Overall situation good
So where stand pedophile issues in ILGA? In a reasonably secure position, I'd say. Unlike in the U.S., where most mainstream lesbian and gay organizations strongly distance themselves from ped issues, at ILGA hostility seemed to stem less from pragmatic concerns about respectability than from feminist-inspired theoretical objections driven, one senses, by many of these women's painful experiences with male sexuality, subsequently generalized. There was thus a more pronounced gay male/lesbian split on man/boy love than I am accustomed to in the States. When respectability is less of a concern, gay men seem to be willing to translate into a political stance their recollections of their own experiences as children and adolescents. It was interesting to see what was and wasn't an issue in Copenhagen. There were no questions raised about the appropriateness of having a standing workshop called 'pedophilia and the age of consent' at a lesbian and gay conference. And there was discursive consensus (in the sense that there is discursive consensus in the American polity that racism is a bad thing), even so far as we could tell among the lesbians, that age-of-consent laws had no business proscribing the sexual choices of adolescents. It's not clear how wholeheartedly that position was held, however, for the outrage that should follow from such a stance about the harsh oppression of relationships between men and adolescent boys in much of the world was not evident. But such outrage, and more importantly its political expression, cannot be expected to flow from people who have no personal stake in the issue at hand. That's one reason why a strong ped presence at ILGA is useful. Enhanced efforts at cultivating support in ILGA would probably bear fruit.

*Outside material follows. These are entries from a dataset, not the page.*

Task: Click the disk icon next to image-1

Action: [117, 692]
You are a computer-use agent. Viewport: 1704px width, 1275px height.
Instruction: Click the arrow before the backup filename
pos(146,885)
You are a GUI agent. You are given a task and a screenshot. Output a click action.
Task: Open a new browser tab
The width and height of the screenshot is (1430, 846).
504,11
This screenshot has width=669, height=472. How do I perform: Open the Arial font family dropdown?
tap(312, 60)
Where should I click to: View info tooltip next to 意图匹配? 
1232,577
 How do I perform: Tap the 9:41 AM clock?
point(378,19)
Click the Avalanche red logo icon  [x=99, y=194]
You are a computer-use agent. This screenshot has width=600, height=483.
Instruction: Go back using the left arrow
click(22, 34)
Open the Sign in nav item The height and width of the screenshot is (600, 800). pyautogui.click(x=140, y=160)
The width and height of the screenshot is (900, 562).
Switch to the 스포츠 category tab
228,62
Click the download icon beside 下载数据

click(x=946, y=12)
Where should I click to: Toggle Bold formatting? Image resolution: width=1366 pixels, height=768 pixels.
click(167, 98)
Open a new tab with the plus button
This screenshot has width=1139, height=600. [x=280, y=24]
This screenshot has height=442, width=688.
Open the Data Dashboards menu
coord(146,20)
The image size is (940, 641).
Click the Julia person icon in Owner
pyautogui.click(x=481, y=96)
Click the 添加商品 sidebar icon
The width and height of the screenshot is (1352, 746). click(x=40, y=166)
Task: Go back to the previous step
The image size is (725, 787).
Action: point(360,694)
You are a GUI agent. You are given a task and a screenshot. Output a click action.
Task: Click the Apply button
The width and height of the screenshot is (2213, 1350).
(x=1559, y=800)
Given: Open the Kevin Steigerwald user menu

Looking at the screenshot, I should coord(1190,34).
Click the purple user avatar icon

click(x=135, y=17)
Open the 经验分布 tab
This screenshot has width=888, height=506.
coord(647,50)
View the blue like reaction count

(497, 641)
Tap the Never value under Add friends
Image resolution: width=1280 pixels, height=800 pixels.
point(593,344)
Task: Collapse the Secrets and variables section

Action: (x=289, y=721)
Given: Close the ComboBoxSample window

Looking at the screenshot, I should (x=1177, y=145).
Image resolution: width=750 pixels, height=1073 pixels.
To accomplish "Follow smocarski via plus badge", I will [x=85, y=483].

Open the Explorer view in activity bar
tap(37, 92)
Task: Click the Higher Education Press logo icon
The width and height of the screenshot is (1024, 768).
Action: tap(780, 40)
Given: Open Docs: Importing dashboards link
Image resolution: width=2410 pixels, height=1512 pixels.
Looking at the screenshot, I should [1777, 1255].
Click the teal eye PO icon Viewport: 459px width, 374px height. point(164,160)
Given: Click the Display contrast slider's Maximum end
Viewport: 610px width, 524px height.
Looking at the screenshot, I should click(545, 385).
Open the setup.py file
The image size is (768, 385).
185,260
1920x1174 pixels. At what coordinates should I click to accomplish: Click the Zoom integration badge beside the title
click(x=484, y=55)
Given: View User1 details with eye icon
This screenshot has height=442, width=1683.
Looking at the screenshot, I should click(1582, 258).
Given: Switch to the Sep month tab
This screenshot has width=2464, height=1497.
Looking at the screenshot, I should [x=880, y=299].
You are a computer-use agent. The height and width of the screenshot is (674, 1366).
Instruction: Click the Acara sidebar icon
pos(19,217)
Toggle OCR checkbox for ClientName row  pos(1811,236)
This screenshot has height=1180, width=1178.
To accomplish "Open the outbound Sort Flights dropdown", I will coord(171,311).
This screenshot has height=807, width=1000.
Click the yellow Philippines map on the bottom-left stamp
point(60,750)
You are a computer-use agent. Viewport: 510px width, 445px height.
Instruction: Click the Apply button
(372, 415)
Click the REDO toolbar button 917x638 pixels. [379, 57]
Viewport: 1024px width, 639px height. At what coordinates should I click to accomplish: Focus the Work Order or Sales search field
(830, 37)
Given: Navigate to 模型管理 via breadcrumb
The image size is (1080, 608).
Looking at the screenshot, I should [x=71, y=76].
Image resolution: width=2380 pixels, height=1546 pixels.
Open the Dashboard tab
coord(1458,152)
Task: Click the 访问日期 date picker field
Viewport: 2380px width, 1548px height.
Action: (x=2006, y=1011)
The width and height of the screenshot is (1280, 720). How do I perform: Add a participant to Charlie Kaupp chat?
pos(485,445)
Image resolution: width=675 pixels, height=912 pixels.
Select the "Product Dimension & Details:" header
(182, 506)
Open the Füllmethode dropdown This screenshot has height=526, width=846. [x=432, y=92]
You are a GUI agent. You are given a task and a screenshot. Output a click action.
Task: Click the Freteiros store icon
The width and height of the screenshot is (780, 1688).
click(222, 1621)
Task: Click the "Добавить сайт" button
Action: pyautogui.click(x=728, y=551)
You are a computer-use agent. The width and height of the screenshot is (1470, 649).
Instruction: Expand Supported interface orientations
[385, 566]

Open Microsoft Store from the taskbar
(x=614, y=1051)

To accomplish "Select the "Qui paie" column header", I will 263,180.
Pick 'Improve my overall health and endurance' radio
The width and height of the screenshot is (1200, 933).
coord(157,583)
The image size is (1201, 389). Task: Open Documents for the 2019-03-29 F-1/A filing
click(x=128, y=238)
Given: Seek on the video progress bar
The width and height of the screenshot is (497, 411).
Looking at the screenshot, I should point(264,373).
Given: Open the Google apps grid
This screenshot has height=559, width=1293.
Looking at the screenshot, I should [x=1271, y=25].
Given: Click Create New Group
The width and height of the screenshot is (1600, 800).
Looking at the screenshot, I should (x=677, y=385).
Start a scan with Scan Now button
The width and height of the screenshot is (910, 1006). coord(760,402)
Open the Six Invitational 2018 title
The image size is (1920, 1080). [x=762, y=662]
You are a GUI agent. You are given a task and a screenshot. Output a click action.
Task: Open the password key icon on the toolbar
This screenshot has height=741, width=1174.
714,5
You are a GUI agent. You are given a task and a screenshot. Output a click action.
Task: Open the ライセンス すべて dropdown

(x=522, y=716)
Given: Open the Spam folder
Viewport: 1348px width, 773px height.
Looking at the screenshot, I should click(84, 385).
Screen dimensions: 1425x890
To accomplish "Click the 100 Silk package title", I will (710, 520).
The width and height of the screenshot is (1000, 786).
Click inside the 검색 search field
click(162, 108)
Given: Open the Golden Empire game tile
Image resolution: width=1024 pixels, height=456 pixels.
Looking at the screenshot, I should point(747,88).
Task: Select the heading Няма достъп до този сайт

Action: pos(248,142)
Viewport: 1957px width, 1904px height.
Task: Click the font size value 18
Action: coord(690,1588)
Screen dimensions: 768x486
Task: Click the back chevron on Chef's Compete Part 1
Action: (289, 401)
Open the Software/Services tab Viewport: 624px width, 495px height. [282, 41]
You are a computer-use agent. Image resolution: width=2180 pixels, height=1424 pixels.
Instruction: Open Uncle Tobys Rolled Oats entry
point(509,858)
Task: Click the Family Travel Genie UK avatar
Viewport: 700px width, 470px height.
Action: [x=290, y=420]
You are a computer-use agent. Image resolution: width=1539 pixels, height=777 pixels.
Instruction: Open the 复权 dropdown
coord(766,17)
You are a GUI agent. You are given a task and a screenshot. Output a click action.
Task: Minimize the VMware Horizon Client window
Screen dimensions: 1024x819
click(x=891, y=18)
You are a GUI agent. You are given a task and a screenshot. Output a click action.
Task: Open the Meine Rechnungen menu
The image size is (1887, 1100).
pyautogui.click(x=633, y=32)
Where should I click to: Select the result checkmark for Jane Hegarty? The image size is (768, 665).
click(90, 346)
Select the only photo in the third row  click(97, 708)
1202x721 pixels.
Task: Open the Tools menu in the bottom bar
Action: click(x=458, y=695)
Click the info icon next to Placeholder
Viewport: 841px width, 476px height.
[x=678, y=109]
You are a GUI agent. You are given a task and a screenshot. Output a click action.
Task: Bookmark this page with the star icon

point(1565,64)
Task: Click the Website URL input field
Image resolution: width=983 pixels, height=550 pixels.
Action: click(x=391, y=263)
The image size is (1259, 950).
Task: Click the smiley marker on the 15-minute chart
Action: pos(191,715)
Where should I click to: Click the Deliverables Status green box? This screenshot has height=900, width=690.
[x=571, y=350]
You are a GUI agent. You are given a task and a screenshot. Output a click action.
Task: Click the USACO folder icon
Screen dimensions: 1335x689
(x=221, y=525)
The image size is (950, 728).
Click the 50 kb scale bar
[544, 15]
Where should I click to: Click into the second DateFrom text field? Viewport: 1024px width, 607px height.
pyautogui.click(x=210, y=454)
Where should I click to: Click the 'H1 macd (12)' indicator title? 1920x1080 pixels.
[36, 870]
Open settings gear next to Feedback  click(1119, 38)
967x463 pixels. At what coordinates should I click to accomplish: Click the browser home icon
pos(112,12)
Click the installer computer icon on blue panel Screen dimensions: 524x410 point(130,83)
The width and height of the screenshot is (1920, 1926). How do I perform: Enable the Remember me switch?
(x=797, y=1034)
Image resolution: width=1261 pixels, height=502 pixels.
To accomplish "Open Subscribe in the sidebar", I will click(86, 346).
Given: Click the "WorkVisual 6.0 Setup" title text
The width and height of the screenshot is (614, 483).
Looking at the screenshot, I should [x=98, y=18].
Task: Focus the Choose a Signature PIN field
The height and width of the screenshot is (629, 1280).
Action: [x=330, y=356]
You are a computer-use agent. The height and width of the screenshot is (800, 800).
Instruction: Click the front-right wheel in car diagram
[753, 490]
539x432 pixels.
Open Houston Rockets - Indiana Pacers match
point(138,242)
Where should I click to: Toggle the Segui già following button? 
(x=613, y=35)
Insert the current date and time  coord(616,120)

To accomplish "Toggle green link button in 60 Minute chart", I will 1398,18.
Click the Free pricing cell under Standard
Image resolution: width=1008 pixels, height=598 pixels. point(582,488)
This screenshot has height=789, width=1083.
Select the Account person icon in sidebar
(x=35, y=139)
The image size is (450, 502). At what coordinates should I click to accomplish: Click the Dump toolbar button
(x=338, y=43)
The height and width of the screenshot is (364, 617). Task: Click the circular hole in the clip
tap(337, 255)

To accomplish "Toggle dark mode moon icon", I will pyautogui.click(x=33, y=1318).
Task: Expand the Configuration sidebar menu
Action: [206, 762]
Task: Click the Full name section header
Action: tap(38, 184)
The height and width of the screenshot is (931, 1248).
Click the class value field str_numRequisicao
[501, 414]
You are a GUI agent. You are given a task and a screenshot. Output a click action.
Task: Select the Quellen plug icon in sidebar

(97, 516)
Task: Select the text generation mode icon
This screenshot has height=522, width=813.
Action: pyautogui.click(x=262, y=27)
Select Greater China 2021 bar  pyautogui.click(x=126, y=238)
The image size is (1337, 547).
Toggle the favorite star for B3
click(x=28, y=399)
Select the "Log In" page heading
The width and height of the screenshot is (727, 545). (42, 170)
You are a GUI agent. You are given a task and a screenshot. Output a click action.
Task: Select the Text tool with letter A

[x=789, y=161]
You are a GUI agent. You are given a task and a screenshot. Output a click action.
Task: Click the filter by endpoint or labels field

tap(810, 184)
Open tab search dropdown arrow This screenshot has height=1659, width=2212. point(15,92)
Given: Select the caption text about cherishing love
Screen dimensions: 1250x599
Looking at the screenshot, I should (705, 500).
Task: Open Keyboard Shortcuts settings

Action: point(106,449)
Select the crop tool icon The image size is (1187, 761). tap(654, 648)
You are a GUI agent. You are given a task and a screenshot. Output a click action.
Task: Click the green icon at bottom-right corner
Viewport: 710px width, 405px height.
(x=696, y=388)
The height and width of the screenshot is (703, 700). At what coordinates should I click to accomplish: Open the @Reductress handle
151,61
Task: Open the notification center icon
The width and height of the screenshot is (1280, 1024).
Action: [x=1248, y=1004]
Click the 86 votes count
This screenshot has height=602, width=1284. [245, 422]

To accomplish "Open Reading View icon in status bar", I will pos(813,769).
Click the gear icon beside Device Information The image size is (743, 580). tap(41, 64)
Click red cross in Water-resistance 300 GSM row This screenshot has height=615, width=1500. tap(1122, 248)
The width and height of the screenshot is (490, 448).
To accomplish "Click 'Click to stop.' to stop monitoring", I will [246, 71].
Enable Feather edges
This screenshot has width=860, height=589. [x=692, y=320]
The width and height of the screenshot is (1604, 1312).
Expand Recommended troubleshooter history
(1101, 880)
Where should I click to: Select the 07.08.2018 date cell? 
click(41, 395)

As approved by the 1985 NAMBLA conference, my air transportation and ILGA registration fees were paid for by NAMBLA. I was unable to attend the International Gay Youth Conference in Oslo, Norway as had originally been hoped, because it was scheduled far enough after the ILGA that my attendance would have cut unaffordably deeply into my summer earnings. The paucity of those earnings, incidentally, was less of a hindrance to mt attending the ILGA thanks to the generosity of my NAMBLAn traveling companions, to whom I am grateful.